Other companies involved in the trial, which belonged to the people charged as subsidiaries of the three main companies, were Dizu (owned by Tomás Zurano), Solanor, Welcome to Spanish Home, Procosona and Colyar.
The shape of the trial, and the expected timescale, will not be known until later this month after an initial oral hearing at Huercal Overa. The case is expected to be sent to the Provincial Audience and it is expected that all 25 people will be trialled at the same time in a joint case.

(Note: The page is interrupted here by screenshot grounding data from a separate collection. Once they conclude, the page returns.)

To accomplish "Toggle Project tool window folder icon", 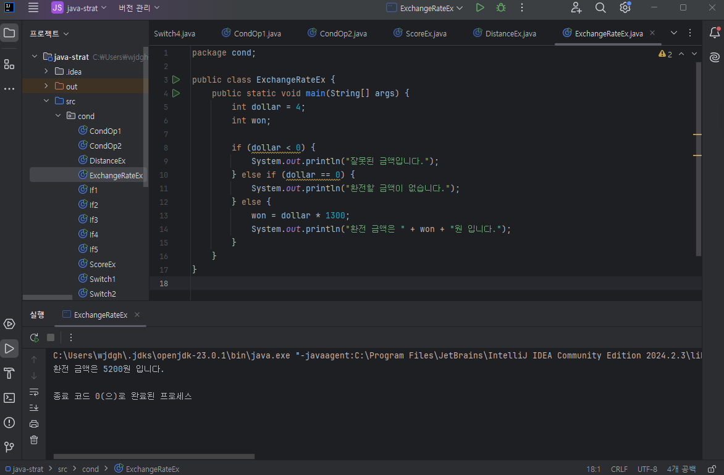I will point(9,33).
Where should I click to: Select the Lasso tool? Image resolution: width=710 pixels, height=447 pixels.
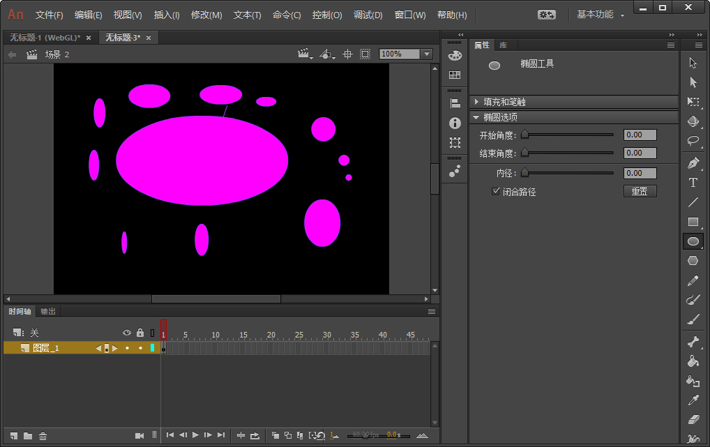[x=693, y=141]
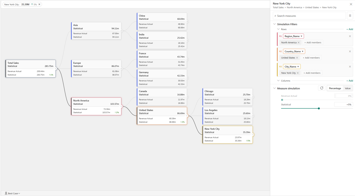Adjust the Statistical slider handle
The image size is (355, 196).
(319, 108)
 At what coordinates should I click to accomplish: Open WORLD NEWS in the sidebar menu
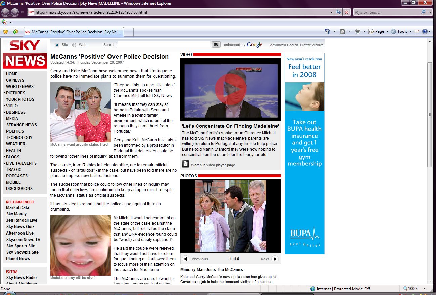click(20, 87)
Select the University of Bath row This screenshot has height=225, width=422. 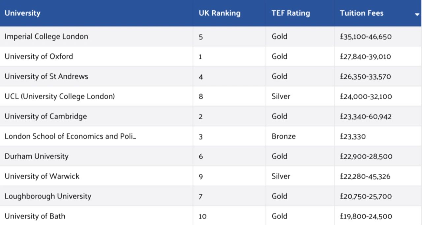(x=35, y=216)
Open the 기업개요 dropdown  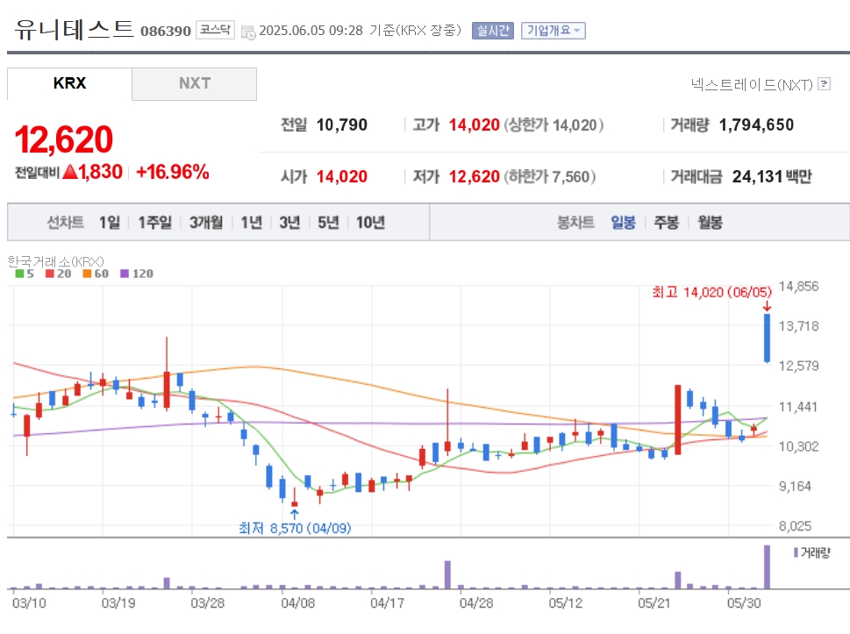tap(554, 31)
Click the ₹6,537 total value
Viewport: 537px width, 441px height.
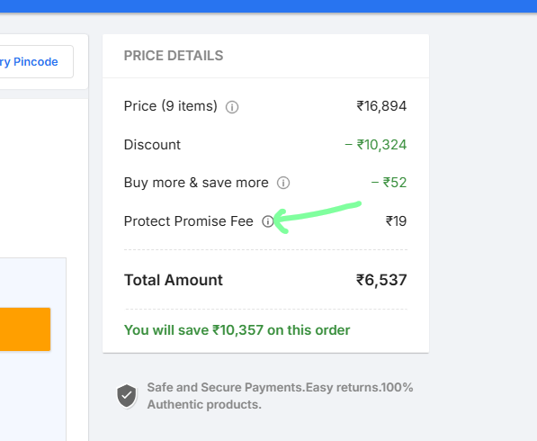(381, 280)
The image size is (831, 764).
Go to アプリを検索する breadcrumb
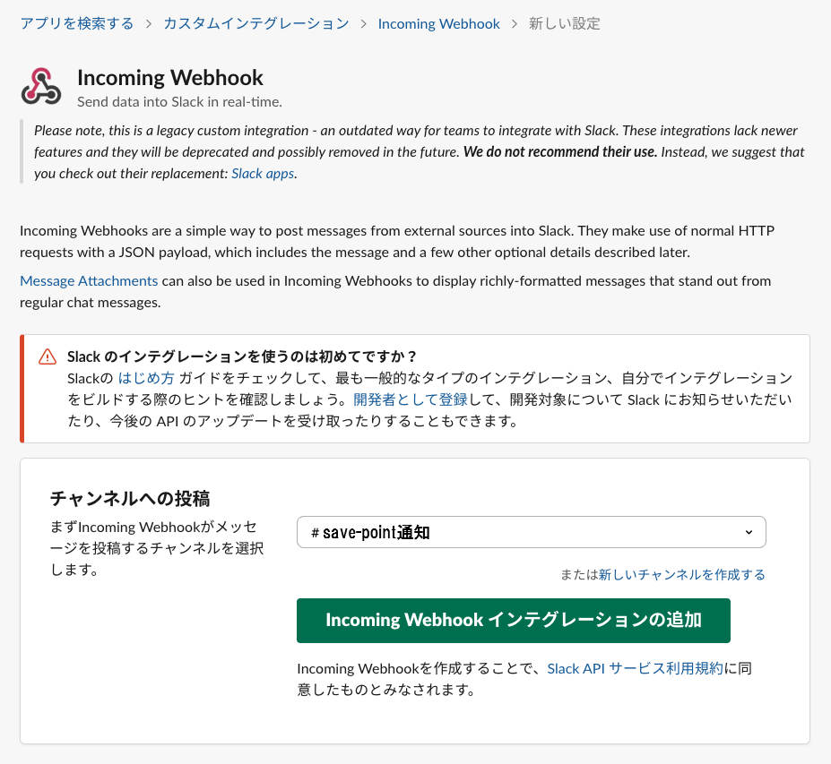click(x=77, y=23)
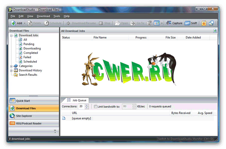Click the cascading windows icon in toolbar
226x149 pixels.
(x=211, y=23)
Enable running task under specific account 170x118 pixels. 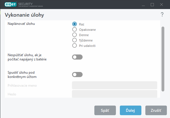77,75

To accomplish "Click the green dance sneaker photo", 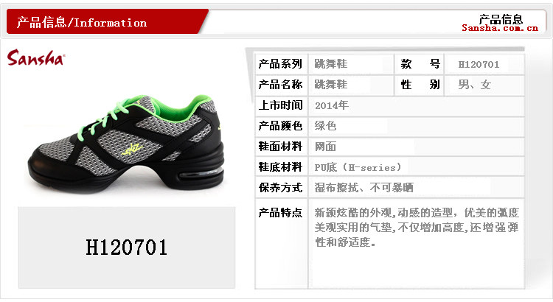I will coord(126,144).
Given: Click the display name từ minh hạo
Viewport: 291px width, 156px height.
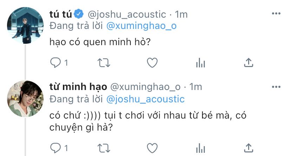Looking at the screenshot, I should pos(78,87).
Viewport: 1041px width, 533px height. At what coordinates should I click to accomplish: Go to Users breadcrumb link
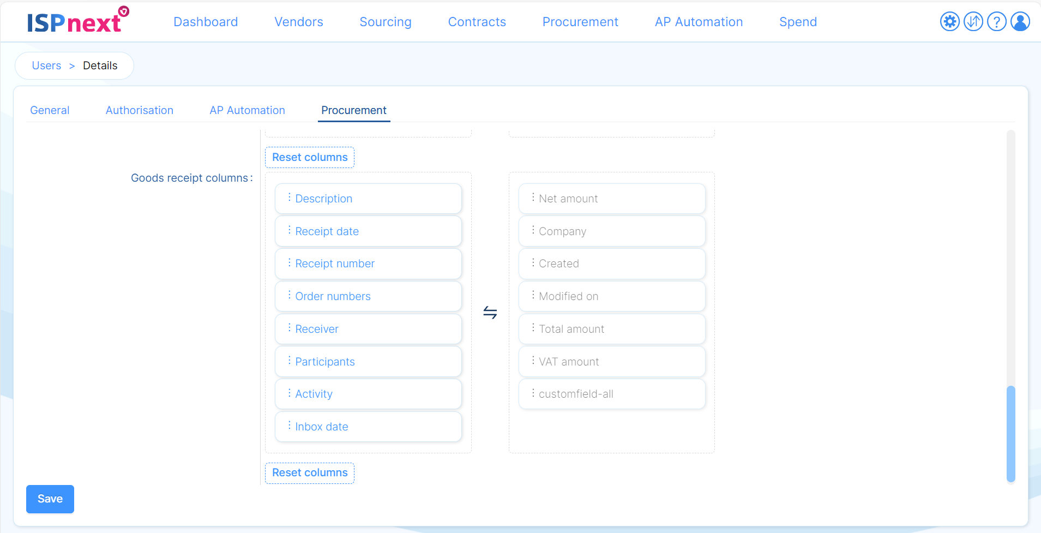(x=46, y=65)
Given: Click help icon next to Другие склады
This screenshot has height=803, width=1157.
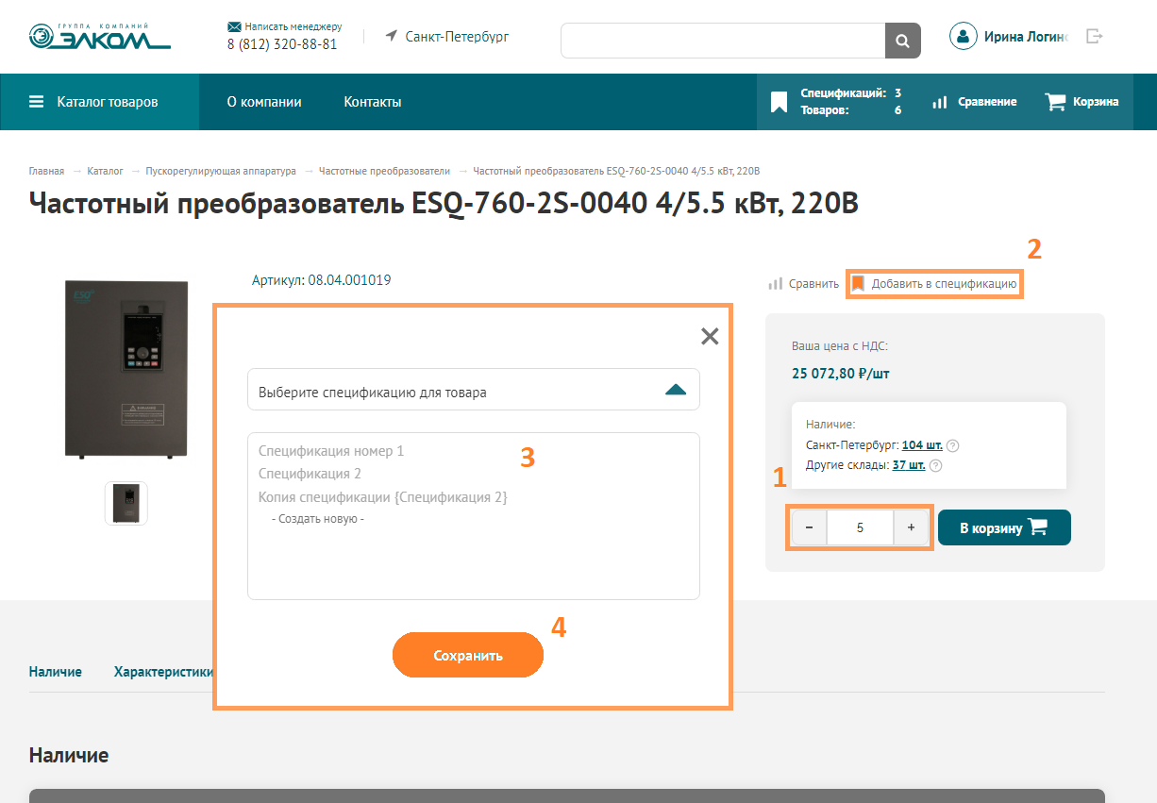Looking at the screenshot, I should tap(935, 465).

The case gives a nasty feeling of small town politics where everybody is related to everybody else and a web of deceit and corruption was woven, all in order to build as many homes as possible without having to worry too much about the permits. Is this feeling true? Well, owners of the estimated 6,000 illegal homes in the area may be excused for jumping to conclusions, but only time -and Spanish Justice- will tell the truth.
Full list of charges:
-Candido Trabalón: abuse of office, bribery, abuse of urban planning and forgery
-Pedro María Soto: Bribery
-José Juan Sánchez: abuse of urban planning rights
-Juan Morales: abuse of urban planning rights
-José A. Ramos: abuse of urban planning
-Emilia Jimenez: abuse of urban planning
-Aniceto López: abuse of urban planning
-Manuel Tijeras: abuse of office, bribery and forgery
-Miguel Marín: abuse of urban planning
-Tomás Zurano: Bribery, buying of favours and abuse of urban planning
-Josefa Sanchez: abuse of urban planning
-Pedro Segura: abuse of urban planning
-Trinidad Lidueña: abuse of urban planning
-Francisco Díez: Bribery and prohibited negotiations
Juan José Galera: Crimes against ordering of the territory.
Francisco Nortes: Crimes against ordering of the territory.

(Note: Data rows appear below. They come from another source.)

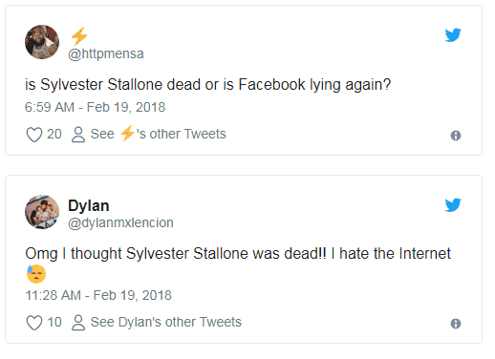Viewport: 495px width, 359px height.
Task: Click the person icon in the first tweet footer
Action: 78,135

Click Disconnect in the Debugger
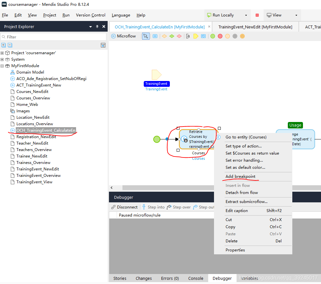tap(124, 207)
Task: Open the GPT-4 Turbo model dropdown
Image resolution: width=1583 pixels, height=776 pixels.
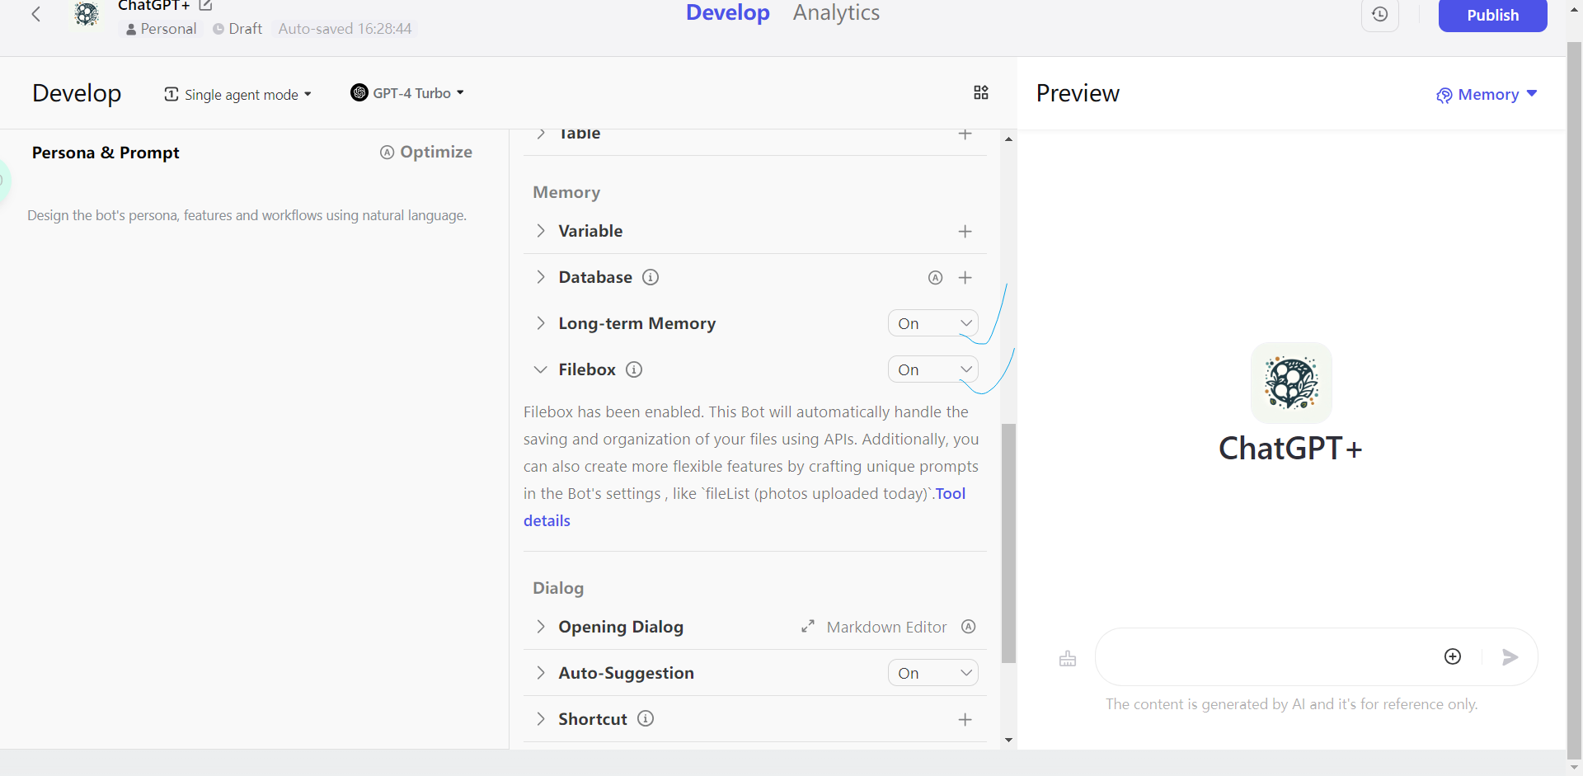Action: [x=407, y=93]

José M. Nortes: Crimes against ordering of the territory.
Faustino Mellado: Crimes against ordering of the territory and disobedience.
Adoración Gómez: Crimes against ordering of the territory.
Antonio López: Crimes against ordering of the territory and bribery.
Carlos Berbel: Prohibited activities and abuse of office.
José M. Garcia: Crimes against ordering of the territory.
Fco. Salvador: Prohibited activities
José M. Diaz: Crimes against ordering of the territory.
Miguel Marín: Abuse of power in the planning process.